Contrast that to, say, old time westerns and old war movies where people would get shot and just fall down. Which, do you think, would encourage someone to engage in violent behavior?
vanessa monfreda : RE: Movie violence More..
I remember reading Clockwerk Orange for the first time ( back then as an angry teenager),I was so fascinated in reading something so taboo, so raw.so evil, and I was infatuated with the main character's genius mind . Then I watched the movie. It had certainly have an impact on me.
Now that I am an old fart,..I regard it as an extremely violent movie. almost dangerous, and I would NEVER in a million years want my teenage son to watch it. The rape scene is degrading , and from a point of view as a mother, I get nauseated.
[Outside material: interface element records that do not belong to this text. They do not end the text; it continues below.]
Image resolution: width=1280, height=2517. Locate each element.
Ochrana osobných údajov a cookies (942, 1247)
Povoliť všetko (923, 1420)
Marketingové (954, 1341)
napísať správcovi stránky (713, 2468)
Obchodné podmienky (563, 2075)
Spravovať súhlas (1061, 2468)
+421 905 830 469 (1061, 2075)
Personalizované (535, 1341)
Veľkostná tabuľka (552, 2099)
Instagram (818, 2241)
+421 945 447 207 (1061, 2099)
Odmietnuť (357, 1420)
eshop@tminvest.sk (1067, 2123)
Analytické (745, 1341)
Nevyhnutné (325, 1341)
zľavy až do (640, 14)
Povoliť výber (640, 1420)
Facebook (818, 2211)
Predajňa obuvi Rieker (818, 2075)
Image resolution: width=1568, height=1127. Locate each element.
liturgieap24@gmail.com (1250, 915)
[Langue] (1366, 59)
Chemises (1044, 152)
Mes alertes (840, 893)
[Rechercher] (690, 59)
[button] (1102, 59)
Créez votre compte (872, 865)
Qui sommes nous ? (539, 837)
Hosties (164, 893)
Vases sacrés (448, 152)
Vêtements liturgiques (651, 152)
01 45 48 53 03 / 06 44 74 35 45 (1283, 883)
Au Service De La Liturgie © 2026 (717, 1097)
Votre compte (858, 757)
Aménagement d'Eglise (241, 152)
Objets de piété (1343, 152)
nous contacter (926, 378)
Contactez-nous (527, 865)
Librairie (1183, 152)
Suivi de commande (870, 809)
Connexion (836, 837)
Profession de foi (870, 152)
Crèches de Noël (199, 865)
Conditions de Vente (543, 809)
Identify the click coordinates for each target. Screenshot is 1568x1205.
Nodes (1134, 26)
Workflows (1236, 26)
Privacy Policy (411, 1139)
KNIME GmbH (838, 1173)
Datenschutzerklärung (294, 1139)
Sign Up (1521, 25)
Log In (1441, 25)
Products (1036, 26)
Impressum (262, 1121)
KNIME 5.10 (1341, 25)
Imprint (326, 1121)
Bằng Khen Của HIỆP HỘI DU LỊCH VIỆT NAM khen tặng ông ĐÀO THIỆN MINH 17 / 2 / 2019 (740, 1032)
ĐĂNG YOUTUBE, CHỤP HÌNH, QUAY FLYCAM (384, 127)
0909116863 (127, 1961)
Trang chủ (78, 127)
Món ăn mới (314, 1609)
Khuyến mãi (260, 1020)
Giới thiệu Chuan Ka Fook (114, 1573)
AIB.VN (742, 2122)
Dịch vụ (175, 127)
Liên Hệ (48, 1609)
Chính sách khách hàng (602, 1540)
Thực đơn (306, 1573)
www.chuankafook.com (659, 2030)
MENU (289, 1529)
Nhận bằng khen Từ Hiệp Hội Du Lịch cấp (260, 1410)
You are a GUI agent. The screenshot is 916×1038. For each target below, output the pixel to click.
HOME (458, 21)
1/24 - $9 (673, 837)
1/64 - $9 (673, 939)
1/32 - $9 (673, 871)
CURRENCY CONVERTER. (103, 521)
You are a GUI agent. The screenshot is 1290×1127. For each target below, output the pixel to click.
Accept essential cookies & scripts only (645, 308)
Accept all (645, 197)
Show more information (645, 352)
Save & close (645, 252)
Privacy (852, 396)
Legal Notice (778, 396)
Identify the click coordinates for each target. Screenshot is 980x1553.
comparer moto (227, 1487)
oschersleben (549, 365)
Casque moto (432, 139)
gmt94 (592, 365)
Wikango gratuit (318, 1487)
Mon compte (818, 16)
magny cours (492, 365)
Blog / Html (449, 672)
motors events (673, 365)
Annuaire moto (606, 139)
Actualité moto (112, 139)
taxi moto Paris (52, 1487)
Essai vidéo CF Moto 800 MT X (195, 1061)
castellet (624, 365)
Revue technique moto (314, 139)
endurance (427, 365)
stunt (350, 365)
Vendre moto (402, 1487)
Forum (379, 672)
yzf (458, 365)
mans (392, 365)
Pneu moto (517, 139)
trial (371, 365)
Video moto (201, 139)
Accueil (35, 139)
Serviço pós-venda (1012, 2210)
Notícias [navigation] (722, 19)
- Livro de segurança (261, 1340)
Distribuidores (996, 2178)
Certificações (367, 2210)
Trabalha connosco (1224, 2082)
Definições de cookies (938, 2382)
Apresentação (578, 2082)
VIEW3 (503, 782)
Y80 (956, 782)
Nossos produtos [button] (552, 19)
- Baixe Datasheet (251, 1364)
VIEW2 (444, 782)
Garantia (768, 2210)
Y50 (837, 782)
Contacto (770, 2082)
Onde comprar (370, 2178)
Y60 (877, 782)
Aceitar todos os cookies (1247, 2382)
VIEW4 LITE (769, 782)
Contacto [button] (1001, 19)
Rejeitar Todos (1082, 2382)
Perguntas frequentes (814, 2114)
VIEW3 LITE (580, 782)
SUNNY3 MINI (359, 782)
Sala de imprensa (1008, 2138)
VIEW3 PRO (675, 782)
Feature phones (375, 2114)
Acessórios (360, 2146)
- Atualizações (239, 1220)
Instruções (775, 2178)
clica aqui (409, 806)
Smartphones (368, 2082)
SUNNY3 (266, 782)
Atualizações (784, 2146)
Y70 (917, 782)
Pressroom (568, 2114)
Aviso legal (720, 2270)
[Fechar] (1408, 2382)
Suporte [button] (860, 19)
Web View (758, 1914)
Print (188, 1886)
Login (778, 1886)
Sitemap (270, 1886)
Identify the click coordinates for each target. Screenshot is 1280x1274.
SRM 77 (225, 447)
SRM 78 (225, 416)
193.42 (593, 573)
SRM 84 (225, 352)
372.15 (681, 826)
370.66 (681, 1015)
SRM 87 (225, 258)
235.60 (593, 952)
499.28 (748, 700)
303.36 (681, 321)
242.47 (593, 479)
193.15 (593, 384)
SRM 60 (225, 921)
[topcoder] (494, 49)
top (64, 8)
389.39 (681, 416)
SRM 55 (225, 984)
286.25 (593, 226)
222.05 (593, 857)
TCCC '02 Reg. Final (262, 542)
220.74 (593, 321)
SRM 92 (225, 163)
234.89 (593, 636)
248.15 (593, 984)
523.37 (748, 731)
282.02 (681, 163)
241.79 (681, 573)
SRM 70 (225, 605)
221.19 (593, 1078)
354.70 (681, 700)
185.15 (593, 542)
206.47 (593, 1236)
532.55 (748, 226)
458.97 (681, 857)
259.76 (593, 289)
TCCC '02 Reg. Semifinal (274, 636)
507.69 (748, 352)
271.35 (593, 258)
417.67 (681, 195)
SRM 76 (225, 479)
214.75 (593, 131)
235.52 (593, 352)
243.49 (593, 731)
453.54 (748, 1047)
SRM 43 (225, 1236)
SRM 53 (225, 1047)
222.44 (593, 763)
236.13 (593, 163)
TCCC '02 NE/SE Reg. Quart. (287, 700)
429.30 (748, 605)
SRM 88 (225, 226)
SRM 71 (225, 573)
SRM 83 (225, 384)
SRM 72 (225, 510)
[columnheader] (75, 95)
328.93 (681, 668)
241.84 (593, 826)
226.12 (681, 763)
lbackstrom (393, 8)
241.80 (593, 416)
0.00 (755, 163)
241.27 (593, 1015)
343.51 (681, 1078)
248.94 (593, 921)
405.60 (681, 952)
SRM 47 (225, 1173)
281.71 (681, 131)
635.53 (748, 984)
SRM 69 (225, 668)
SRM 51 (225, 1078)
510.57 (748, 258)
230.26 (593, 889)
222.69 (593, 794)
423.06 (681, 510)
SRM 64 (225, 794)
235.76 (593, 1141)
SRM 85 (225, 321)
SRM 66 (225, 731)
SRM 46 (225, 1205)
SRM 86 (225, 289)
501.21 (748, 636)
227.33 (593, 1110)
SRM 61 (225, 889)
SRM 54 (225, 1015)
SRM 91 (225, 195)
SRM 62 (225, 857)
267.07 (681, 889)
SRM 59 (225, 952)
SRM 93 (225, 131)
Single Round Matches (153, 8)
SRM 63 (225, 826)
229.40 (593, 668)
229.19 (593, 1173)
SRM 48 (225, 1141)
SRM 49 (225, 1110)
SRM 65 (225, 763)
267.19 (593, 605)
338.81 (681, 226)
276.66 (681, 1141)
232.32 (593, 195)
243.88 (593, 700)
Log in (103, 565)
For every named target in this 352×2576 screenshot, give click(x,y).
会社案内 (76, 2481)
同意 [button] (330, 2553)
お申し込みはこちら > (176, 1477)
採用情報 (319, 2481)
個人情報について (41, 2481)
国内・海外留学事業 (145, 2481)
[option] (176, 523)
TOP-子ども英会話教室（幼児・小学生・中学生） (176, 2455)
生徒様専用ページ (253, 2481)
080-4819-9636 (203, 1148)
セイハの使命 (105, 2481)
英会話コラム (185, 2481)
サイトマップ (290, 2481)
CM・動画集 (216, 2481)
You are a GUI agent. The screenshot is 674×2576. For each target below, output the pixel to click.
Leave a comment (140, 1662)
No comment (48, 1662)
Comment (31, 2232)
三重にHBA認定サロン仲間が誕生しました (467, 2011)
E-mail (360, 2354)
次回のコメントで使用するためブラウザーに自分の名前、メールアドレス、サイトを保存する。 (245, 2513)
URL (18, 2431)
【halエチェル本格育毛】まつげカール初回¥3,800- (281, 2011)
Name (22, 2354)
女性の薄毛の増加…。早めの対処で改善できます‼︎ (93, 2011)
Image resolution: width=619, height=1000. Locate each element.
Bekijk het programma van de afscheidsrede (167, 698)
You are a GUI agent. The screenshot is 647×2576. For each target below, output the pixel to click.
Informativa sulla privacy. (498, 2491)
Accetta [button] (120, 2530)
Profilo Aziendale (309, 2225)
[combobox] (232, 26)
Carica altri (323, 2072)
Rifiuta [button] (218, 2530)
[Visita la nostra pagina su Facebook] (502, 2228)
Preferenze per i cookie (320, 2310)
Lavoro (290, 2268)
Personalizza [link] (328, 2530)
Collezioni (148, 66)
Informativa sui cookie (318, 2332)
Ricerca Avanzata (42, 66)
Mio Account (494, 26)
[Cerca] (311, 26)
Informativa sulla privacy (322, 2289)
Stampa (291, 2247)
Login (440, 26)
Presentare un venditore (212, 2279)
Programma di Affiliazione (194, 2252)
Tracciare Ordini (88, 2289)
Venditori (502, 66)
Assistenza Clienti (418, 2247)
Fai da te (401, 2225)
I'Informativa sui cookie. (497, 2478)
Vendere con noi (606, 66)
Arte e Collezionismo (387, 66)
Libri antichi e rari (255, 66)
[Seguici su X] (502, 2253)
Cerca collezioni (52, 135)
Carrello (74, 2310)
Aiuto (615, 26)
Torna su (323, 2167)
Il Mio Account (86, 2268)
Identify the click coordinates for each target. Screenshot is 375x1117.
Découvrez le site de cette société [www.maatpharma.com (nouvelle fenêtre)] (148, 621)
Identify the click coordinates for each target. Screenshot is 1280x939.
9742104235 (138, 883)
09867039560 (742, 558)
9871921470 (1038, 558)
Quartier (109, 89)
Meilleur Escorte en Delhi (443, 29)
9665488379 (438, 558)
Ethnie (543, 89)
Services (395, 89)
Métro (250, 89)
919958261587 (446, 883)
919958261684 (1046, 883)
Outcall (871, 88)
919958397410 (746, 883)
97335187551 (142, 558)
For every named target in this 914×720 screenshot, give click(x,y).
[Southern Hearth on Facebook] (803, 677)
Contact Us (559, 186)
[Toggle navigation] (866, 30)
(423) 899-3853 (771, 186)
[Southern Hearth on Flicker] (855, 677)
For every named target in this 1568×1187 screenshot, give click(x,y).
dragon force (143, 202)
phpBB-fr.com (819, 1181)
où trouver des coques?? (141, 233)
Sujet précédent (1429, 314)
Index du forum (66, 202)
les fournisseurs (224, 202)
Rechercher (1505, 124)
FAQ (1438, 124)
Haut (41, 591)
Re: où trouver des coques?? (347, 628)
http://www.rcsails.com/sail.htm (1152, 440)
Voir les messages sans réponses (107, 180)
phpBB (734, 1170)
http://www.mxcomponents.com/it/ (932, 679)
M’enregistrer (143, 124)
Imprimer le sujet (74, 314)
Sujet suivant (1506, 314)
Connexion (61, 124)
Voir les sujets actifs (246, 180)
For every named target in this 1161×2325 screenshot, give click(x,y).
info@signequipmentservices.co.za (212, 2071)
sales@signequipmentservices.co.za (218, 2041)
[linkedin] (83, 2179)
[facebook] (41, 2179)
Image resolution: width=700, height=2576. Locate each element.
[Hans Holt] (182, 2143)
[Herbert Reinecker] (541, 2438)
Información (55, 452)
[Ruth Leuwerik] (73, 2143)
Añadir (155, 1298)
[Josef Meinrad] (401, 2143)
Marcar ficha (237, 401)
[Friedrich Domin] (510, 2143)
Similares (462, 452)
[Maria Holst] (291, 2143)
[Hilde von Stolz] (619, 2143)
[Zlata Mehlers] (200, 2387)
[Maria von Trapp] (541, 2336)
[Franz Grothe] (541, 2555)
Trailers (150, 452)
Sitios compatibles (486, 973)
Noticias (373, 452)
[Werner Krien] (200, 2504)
Clockwerk Orange is certainly a Cult Movie though. (where anything is allowed.no ethic rules)
for me not a fovourite movie anymore.
Christopher Lloyd : RE: Movie violence More..
Clockwork Orange: one of only two X-rated pictures to get an Oscar nomination for Best Picture. Can you name the other??? (Hint: Clockwork did not win. The other nominee did.)
By today's standards, the actual violence depicted in Clockwork is fairly tame. It certainly would get an R (rather than an NC-17) rating.
My take is that emotional violence is usually more repellent to audiences than physical violence, though they often go hand-in-hand.
I have a difficult time watching "Boys Don't Cry," even though I consider it one of the finest films of the last decade, because of certain scenes that involve little actual violence, but a great deal of brutality.
joe.shearer : RE: Movie violence More..
I agree with you totally on Boys Don't Cry (and a great perspective on it). I think I mentioned elsewhere that I so intensely hated Peter Sarsgaard's character in that film that when I saw him in a movie afterward ("Shattered Glass," luck would have it) it made my experience watching that film so different because I disliked him so much. It also made that film better because his character is a little unlikable at the beginning, but becomes the big hero of the picture in a sense.
I'll refrain from answering your trivia to let others have the shot.